Quite Commonsensicle
Sounds like commonsensical safeguards to us. Quite commonsensicle. Especially when you consider just why the DEA keeps a watchful eye on these types of drugs.
There’s high risk of abuse, addiction diversion, and in the case of gabapentin, there’s also a risk of respiratory depression, which [affects] breathing rate, and, in bad situations — especially when it’s combined with things like opioids, benzodiazepines, even alcohol — that respiratory depression can be so severe that it leads to death. You just don’t wake up.
Not a pretty picture. In fact, as we’ll see, it could very well lead to quite a lot of not pretty pictures.
Gabapentin Prescription Rate
ClinCalc.com says that over the course of 2019 there were an estimated 47,149,505 gabapentin prescriptions written in the United States for an estimated 9,818,634 patients. At $56.57 per prescription, that adds up to well over $2.6 billion per year. Back then though, gabapentin was only our 10th most prescribed drug. Now that it’s the sixth, those numbers are certainly even more staggering.
How much more staggering? Well, we need Sean P. Kane and ClinCalc.com to really know for sure. After all, the outfit is “dedicated to creating [the kind of] high-quality, evidence-based resources and educational content [that] healthcare providers” rely upon. Till then though we can make an educated estimate. Since prescriptions steadily rose by about a million for three of the four years preceding the findings, and patient rates rose between two- and seven-hundred-thousand for each of the previous six, we can safely say there are now over 10 million gabapentin patients.
That means at least 10 million homes where there’s real risk of misuse. It also means annual expenditures now likely topping $3 billion. That’s a whole lot of money to be coming into drug company coffers. And a whole lot of reasons to keep it flowing. Heck, if gabapentin can so easily generate $3 billion, why not tweak it to $3.5 or even $4? A little off-label persuasion could do it too. After all, it’s easily done it before.

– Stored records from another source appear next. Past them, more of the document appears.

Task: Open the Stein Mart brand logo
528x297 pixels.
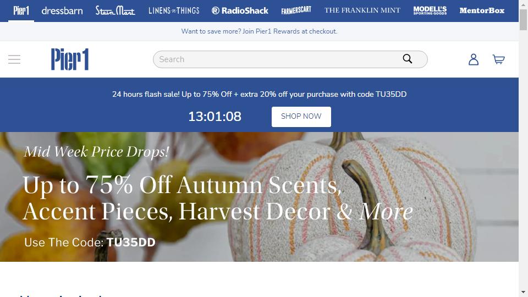Action: click(115, 11)
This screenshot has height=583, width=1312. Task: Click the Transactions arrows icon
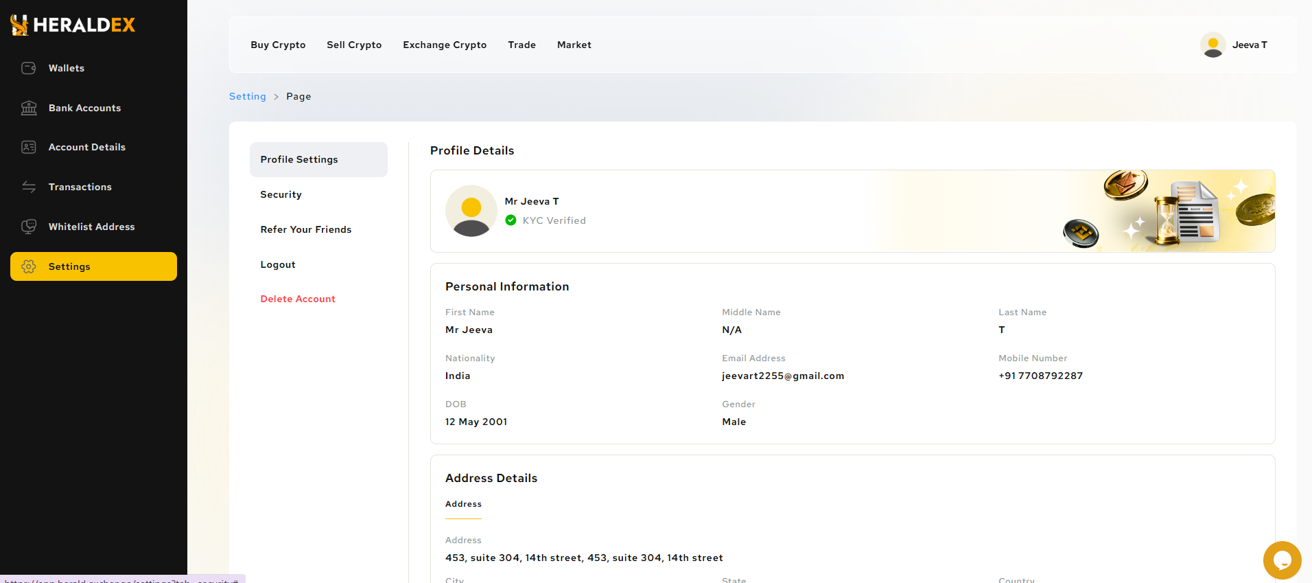tap(29, 187)
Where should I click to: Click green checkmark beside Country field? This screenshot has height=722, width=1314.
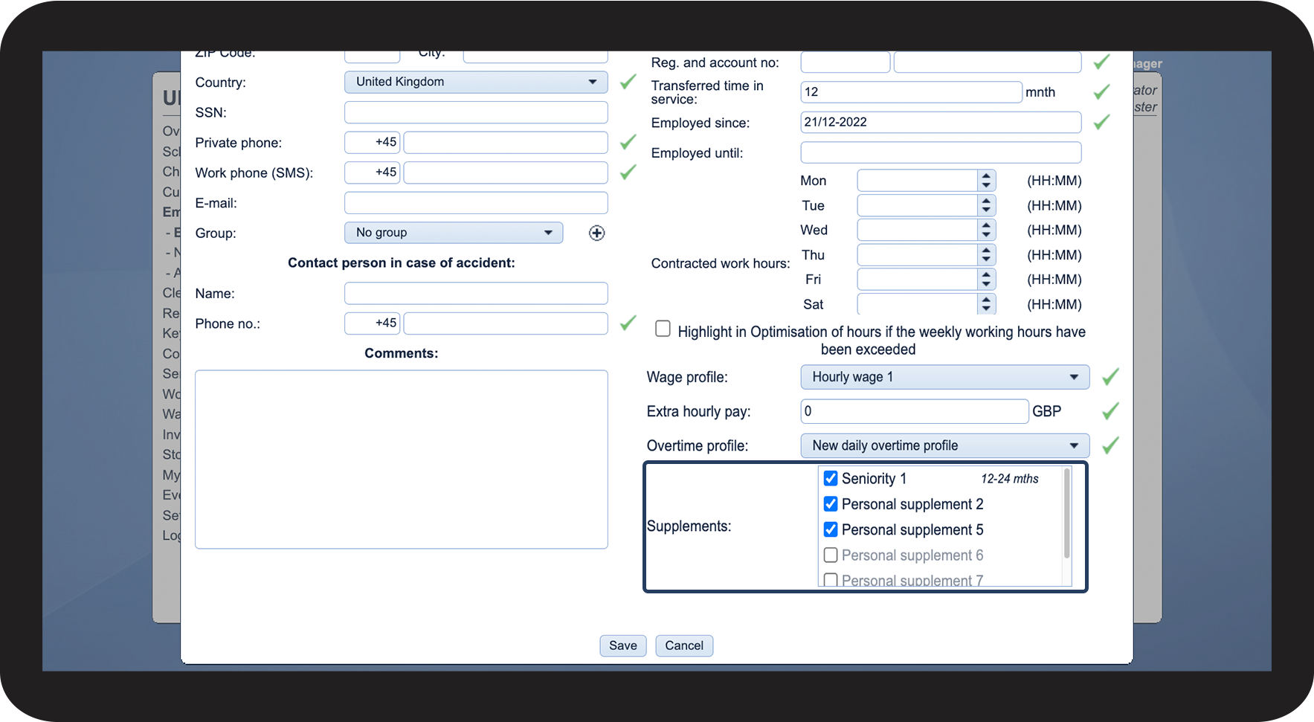coord(628,82)
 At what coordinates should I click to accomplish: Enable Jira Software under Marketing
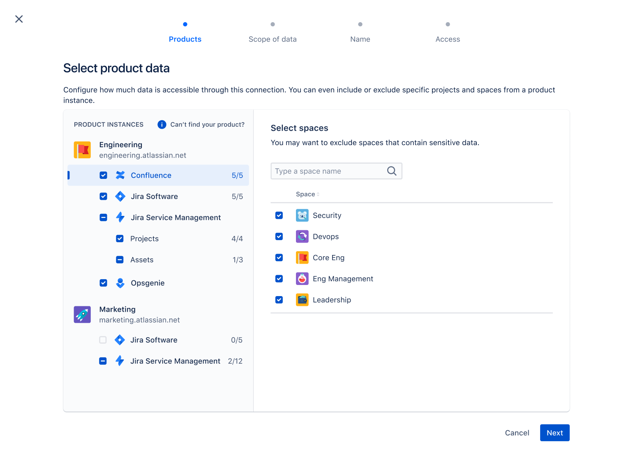(103, 340)
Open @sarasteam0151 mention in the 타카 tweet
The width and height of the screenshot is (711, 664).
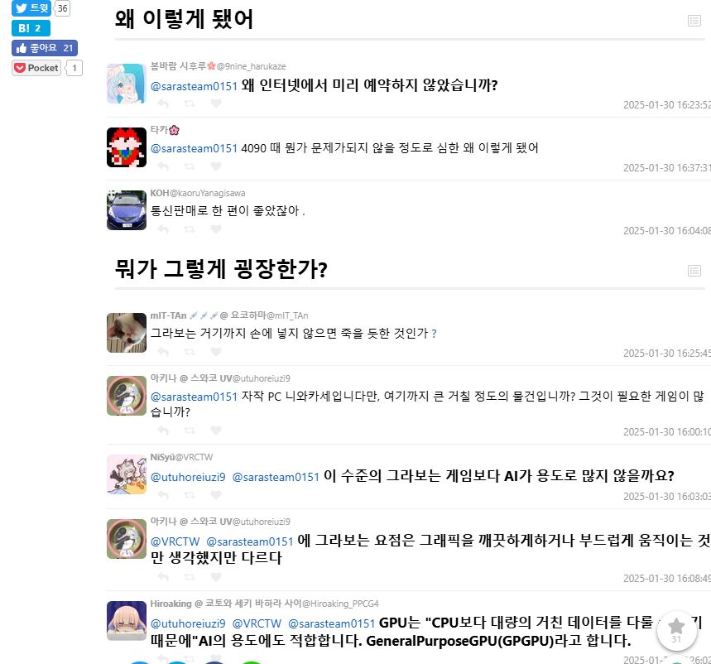[x=194, y=148]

Healing Properties Applauds
And that’s just why the good doctors Abrams, Carome and Wolfe and the greater good Public Citizen’s Health Research Group are petitioning federal authorities. It’s oversight they seek. Plain, pure and simple. And it’s oversight we should get. We all saw to our horror how easily opioids got out of hand. In fact, we’re still a long way from seeing an end to the horror. We most certainly can’t afford another crisis now. And with gabapentin’s propensity to kill pain, a congruent crisis is more than a little likely.
Healing Properties consequently applauds Public Citizen’s Health Research Group, as well as the three doctors behind this charge. We also applaud Pharmacy Times Senior Editor Alana Hippensteele and ClinCalc.com’s Sean P. Kane for so keenly helping to advance the cause. Their combined efforts have the potential to help a whole lot of people. Now let’s hope those efforts will be reciprocated.